I have something to say.
I expect J to open doors for me. I expect him to walk me to my car at the end of a date. I expect him to help me with my coat and offer to carry my shopping bags (which, no joke, are usually his shopping bags).
Now, I don’t have to worry about these things. He always opens the door. He comes around to let me out of the car (unless I’m driving, apparently the rules are different then). He walks on the street side of the sidewalk, even if that means moving me to his other arm. Unless I trick him out of it, he always pays for dinner or coffee or tickets to wherever. I tease him a little about his chivalry, but I never dismiss it; I always thank him. Not because I feel obligated to, but because I want him to know how much these small acts mean to me.

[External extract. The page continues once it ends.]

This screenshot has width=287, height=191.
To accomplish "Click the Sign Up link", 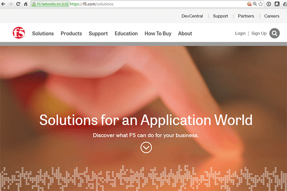I will [259, 33].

In my classroom, when I want an act of physical labor performed, I ask for a young gentleman to help me. Not because I don’t think that the girls in my class could handle it, but because I want to teach my boys to be men. Men who stand when a lady enters the room and hold doors open. Men who grow up to be husbands and fathers and take care of their families no matter what, even if it means working 3 jobs to make ends meet. Men who conduct themselves in a respectable and dignified way.
But I teach middle school.
An expectation of miniature men is unrealistic, even damaging. Boys will be boys. I see it every day. Boys smirk and laugh about inappropriate things. Boys throw things at each other and tease. Boys are hyper and rowdy and can’t sit still for an 84 minute block. It’s not hate speech when boys taunt each other. It’s not a danger to the school environment when they can’t sit still. It’s childhood playing out in the classroom. But it could be irreversibly detrimental to pigeonhole spirited young men into labels of “defiant” or “hyperactive” while destroying their desire to learn.
I’m not alone on this.
Christina Hoff Sommers, a scholar at the American Enterprise Institute in conjunction with Prager University, put together the following short video about the effects of a “female-centric” academic culture. It’s chilling stuff.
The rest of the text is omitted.